Diante dessa realidade, foi divulgada, no dia 5 de maio, uma Nota Técnica Conjunta da Sociedade Brasileira de Infectologia, Sociedade Gaúcha de Infectologia e Secretaria da Saúde do Estado do Rio Grande do Sul, recomendando a quimioprofilaxia em situações específicas.

“Esta orientação é crucial para proteger especialmente as equipes de socorristas e voluntários que têm contato direto com águas de enchente”, explicou a médica infectologista pediátrica Carolina Brites.

A Nota Técnica Nº 16/2024 ressaltou que, de modo geral, o uso profilático de antimicrobianos não é recomendado, dado que estudos, incluindo uma revisão sistemática de 2024 pela Cochrane Systematic Reviews, não demonstraram redução na mortalidade ou infecção.

Porém, em situações de alto risco, como para equipes de resgate e indivíduos com exposição prolongada a ambientes contaminados, o uso de doxiciclina ou azitromicina é indicado, de acordo com as entidades que emitiram a Nota Técnica.

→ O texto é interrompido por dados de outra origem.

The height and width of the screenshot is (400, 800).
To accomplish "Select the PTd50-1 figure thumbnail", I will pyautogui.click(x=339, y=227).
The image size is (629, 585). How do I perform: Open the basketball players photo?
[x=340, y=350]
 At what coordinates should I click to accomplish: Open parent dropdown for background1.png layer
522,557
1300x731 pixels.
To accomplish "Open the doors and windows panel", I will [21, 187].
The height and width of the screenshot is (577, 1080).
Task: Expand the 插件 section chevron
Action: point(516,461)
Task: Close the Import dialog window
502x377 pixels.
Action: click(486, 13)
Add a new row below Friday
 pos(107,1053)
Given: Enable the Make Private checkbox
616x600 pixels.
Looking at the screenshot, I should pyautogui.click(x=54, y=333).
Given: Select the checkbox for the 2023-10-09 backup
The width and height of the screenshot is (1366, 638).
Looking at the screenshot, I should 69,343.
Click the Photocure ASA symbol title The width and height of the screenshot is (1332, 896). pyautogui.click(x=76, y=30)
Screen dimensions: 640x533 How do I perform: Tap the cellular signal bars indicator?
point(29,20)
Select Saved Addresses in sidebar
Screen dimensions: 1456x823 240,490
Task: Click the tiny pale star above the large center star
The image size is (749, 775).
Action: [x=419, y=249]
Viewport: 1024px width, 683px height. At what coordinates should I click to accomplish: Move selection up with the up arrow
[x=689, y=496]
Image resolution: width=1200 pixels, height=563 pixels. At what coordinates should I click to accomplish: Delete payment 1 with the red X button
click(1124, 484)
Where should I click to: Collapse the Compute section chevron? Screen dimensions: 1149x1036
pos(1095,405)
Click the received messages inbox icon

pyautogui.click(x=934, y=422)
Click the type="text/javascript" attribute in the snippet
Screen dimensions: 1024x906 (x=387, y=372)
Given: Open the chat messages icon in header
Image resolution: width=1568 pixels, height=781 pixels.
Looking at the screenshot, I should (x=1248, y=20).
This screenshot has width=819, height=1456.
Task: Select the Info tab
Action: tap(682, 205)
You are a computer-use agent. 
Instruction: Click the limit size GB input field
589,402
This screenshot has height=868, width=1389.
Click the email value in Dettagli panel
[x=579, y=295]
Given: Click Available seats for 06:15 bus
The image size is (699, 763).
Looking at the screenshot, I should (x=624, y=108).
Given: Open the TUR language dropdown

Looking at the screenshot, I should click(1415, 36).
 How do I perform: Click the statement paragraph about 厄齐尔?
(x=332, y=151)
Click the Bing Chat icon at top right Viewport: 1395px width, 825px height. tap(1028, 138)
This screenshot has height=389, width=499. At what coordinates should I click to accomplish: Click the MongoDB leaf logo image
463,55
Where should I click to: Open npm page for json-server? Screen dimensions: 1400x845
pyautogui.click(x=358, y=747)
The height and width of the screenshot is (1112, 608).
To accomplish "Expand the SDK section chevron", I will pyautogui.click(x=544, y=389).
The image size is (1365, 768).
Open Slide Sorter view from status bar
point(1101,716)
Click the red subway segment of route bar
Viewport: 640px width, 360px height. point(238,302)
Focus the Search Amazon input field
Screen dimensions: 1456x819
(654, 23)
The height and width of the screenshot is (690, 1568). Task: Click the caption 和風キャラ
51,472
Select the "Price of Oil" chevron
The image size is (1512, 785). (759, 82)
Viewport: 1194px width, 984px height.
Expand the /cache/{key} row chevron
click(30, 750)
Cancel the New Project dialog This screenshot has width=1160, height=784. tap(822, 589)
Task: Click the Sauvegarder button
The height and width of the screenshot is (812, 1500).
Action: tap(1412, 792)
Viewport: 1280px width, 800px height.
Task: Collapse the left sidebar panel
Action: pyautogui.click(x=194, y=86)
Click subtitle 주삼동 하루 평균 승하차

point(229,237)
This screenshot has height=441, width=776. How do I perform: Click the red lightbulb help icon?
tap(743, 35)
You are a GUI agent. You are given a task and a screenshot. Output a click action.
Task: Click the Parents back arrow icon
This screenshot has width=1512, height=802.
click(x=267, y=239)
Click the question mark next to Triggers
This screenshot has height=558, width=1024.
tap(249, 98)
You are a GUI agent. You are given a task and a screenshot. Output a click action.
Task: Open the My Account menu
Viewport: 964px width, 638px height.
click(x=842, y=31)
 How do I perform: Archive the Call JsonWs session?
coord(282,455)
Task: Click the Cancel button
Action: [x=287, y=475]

Para adultos, segundo as orientações, o recomendado é 200 mg de doxiciclina por via oral em dose única, imediatamente após a exposição de alto risco, ou uma dose semanal de 200 mg durante o período de exposição contínua.

Para crianças, a dose é de 4 mg/kg, também em única administração, sem exceder 200 mg. A alternativa, azitromicina, é administrada em dose única de 500 mg para adultos e 10 mg/kg para crianças após exposição, sem ultrapassar 500 mg.

“É importante ressaltar que a quimioprofilaxia com doxiciclina não é indicada para gestantes e lactantes, e todos devem estar cientes de que mesmo com o uso de antimicrobianos, a proteção não é garantida em 100% dos casos”, destacou a médica.

Medidas não farmacológicas também são importantes

Carolina apontou, ainda, a importância de medidas não farmacológicas: “Primeiro ponto, obras de saneamento básico. Quanto mais a gente conseguir organizar, para que tenha uma drenagem melhor de águas paradas, redes de coleta e de abastecimento de água, construção e manutenção das galerias de esgoto e água pluviais, é importante para as melhorias de habitação humana e controle dos roedores”.

A infectologista recomendou, também, evitar o uso de água ou lama de enchentes, impedir que crianças nadem ou brinquem nessas águas, além de utilizar água sanitária ou hipoclorito de sódio a 2,5%.

“Mata as leptospiras e deve ser utilizado para desinfetar os reservatórios de água. Pode ser usado um litro de água sanitária para cada mil litros de água do reservatório. Assim, conseguimos minimizar a leptospirose”, relatou.

Políticas Públicas

“A gravidade dessa doença e a complexidade de sua prevenção ressaltam a necessidade de políticas públicas eficazes e a conscientização da população sobre os riscos e medidas de proteção, especialmente em tempos de crise ambiental. Com a colaboração de todos, esperamos reduzir significativamente o impacto da leptospirose no estado”, concluiu a médica, que é mestra em Ciências Interdisciplinares em Saúde e, atualmente, é professora de Pediatria na Unaerp, em Guarujá, e na Universidade São Judas, em Cubatão, além de atuar em hospitais e consultório.